NFL: DONOS COMEMORAM



(Ok, para entender o problema, é só clicar em “nfl” nas categorias do lado direito da página e passear pelos posts. Está tudo lá.)

Faz tempo que não escrevo sobre o assunto. Desde o começo de abril.

Àquela altura, aguardava-se a decisão da juíza Susan Nelson sobre o locaute que impede qualquer relação entre donos e jogadores da NFL.

Em 25 de abril, a juíza Nelson decidiu a favor dos jogadores. Ordenou a suspensão do locaute enquanto a questão principal (sua legalidade, como explicado em posts anteriores) não fosse julgada.

O post de 6 de abril terminava dizendo que o lado “perdedor” da decisão apresentaria recurso. Foi o que a NFL fez, e com sucesso.

Quatro dias depois, período em que os jogadores tentaram voltar a utilizar as instalações dos clubes, um tribunal de apelações concedeu uma liminar à Liga, determinando que o locaute voltou a valer.

Essa liminar foi julgada hoje e, de novo, a NFL “venceu”.

A mesma corte decidiu por 2 votos a 1 manter o locaute em vigor até a audiência do dia 3 de junho, que julgará a legalidade do mesmo.

A vitória dos donos é importante por alguns aspectos:

1 –  Na medida em que o caso vai galgando as esferas da Justiça americana, fica mais complicado reverter as decisões.

2 – Os juízes que votarão em 3 de junho são os mesmos que votaram hoje. Obviamente, eles parecem tender para os argumentos da Liga (o caso é trabalhista, não deveria ser discutido na Justiça… a dissolução da Associação dos Jogadores foi apenas uma estratégia… etc, etc, e etc).

3 – Em caso de nova decisão a favor da NFL, os recursos podem protelar o caso em mais de 2 anos, cenário terrível para todos e um caminho que os jogadores não devem buscar.

Sendo assim, esperemos até o começo de junho.

Se há uma boa notícia é que as decisões sobre os recursos têm sido rápidas.
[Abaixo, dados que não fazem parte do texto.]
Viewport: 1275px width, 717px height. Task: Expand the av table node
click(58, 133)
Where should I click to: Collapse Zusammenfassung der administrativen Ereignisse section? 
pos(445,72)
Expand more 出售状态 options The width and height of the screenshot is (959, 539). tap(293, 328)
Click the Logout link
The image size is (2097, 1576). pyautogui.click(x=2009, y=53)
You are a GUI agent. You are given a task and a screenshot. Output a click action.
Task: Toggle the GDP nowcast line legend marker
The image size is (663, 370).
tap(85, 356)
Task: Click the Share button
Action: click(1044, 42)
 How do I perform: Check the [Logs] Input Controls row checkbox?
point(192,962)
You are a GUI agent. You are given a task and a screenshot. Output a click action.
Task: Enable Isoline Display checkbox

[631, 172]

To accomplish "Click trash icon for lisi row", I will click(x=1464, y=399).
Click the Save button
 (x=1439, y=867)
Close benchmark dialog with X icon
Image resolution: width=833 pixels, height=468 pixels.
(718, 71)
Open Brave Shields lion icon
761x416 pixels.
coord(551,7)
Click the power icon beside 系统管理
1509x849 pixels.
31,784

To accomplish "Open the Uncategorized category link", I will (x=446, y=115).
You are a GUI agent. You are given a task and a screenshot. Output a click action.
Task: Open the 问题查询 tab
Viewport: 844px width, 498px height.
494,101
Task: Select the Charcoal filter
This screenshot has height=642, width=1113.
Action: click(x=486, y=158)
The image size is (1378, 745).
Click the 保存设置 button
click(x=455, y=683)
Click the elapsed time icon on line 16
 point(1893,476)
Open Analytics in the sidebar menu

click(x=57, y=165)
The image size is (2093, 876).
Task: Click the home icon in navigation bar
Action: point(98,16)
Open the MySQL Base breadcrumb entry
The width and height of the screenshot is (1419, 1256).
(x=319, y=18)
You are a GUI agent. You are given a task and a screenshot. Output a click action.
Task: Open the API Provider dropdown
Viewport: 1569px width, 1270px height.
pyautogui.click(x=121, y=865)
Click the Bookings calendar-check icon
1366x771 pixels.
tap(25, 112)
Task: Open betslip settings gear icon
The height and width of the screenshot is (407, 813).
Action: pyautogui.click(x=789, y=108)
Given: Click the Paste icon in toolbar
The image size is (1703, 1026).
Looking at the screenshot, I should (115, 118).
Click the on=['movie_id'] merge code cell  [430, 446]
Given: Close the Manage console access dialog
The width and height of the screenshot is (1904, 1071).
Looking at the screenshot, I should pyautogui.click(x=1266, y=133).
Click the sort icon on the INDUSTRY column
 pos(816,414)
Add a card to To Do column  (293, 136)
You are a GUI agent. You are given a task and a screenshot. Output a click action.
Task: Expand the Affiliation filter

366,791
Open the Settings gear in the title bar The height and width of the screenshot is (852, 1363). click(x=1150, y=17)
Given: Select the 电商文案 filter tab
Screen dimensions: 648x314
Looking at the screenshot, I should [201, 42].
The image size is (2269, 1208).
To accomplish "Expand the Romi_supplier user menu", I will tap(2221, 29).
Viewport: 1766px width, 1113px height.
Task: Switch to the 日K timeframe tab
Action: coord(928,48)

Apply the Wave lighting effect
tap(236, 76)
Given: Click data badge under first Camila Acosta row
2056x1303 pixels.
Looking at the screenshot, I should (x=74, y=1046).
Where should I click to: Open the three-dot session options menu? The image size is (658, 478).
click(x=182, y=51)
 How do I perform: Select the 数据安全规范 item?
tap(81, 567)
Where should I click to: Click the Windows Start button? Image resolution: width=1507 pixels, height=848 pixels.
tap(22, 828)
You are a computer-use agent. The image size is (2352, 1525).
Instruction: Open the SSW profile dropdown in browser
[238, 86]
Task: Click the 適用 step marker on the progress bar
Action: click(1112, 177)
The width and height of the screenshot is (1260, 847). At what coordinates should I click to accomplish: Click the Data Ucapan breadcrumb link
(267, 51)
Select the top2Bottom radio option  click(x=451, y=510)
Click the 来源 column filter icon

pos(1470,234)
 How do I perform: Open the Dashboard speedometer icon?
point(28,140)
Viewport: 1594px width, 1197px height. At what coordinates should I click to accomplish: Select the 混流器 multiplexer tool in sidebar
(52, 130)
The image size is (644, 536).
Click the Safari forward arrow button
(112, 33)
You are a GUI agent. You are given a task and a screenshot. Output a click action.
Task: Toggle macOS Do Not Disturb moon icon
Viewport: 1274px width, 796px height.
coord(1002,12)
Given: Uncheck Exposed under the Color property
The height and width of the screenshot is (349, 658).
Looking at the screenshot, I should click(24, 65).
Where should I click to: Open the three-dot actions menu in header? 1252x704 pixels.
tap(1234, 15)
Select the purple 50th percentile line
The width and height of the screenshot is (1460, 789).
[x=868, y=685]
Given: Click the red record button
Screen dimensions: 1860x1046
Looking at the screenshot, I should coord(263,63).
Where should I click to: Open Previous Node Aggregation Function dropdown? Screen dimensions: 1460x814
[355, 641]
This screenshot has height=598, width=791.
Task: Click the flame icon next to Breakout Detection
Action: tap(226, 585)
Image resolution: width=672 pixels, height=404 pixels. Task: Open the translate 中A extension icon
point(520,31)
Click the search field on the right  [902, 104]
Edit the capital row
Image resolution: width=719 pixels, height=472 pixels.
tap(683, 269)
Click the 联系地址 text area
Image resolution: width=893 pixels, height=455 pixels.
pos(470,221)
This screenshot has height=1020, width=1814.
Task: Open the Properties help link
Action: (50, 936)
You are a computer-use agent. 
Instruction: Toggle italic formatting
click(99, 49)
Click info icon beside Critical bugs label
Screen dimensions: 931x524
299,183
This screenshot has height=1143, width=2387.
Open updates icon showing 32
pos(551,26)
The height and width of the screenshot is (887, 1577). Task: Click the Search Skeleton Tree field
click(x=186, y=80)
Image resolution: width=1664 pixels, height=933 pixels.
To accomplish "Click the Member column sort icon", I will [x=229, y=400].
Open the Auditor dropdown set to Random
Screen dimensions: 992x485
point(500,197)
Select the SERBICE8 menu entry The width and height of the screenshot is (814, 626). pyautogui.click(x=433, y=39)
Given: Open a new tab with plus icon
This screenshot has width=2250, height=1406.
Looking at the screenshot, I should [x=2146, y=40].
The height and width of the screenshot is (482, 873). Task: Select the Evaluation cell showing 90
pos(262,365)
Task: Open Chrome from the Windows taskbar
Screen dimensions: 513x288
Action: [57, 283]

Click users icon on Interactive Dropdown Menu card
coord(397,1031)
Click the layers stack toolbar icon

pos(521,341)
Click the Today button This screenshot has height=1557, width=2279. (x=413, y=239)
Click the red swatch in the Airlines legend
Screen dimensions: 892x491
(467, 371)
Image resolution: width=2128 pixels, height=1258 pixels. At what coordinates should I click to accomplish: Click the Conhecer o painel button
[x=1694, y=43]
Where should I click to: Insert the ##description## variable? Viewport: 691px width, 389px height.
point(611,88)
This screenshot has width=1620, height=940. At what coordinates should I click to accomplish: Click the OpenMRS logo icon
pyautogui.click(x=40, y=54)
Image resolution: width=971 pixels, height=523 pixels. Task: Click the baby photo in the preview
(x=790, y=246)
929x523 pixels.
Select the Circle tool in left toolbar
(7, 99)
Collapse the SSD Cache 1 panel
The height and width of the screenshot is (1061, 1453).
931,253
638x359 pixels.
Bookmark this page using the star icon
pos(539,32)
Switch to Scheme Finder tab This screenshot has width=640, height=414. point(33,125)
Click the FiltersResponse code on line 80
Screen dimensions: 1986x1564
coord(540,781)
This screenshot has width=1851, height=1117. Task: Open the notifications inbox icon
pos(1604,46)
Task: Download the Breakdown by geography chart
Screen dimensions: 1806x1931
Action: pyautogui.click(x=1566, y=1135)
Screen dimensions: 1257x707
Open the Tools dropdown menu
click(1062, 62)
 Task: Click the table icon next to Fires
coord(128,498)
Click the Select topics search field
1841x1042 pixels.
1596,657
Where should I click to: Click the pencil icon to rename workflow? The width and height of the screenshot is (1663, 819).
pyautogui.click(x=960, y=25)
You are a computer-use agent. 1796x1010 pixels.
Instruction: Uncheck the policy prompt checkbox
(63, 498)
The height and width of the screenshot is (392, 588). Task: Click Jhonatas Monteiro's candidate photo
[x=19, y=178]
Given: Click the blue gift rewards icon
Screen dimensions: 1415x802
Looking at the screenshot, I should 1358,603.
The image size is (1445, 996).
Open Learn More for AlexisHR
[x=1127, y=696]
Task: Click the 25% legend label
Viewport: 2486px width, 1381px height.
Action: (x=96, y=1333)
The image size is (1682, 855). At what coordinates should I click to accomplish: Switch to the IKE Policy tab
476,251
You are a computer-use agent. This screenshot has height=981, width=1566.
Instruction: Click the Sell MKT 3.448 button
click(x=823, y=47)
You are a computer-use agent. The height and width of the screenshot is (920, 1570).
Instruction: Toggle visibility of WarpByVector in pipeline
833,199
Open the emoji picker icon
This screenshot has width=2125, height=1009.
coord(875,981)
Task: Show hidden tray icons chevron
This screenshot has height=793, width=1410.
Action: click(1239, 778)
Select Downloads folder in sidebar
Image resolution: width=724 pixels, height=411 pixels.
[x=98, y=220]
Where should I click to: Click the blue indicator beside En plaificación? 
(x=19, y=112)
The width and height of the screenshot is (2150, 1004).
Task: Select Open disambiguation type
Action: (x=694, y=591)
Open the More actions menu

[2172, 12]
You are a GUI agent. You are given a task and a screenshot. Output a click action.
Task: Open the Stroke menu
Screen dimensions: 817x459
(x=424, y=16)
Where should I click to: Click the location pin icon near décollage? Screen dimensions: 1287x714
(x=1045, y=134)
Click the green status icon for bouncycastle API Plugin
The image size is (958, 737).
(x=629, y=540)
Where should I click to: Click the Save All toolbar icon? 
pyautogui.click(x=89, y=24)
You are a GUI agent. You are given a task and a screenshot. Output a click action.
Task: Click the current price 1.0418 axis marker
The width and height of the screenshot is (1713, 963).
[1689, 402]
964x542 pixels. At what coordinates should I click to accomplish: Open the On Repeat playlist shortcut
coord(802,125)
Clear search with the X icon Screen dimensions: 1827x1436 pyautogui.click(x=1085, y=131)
A audiência está marcada para o dia 3/6, mas a decisão a respeito dela deve demorar algumas semanas. Seja qual for o veredicto, haverá tempo para os dois lados sentarem-se à mesa e discutirem um novo contrato coletivo de trabalho que permita a realização da(s) próxima(s) temporada(s).

Como explico no item 3 acima, o lado perdedor da decisão sobre a legalidade do locaute ficará numa encruzilhada: continuará a brigar na Justiça, essencialmente enterrando qualquer possibilidade da temporada se realizar. Ou aceitará o que o outro lado oferece como condições para uma nova relação trabalhista.

A julgar pelas notícias de hoje, o “favoritismo” está com a NFL.

ATUALIZAÇÃO, terça-feira, 10h24 – Para ajudar, pense da seguinte forma: dois caras que trabalhavam juntos tiveram um problema. Tentaram resolvê-lo na base da conversa e, por que ambos não estavam muito a fim de papo, não conseguiram.

Decidiram, então, brigar. Mas com regras.

Levaram a questão para um ringue de boxe, com árbitro e juízes contando pontos.

Os dois “lutadores” sabem que não têm capacidade de nocautear o adversário. Mas podem impressionar os juízes na troca de golpes e castigar o oponente de tal forma que ele desistirá da luta.

E aceitará voltar ao estágio da conversa, em posição de inferioridade nos pontos de discordância mais sensível.

A vitória “por pontos” ao final do combate também é possível, mas demorará tanto que impedirá ambos de trabalhar por um longo tempo.

Neste momento, os donos de clubes acabaram de encaixar um golpe e lideram na contagem dos juízes.

Os jogadores estão no córner, ponderando o que fazer.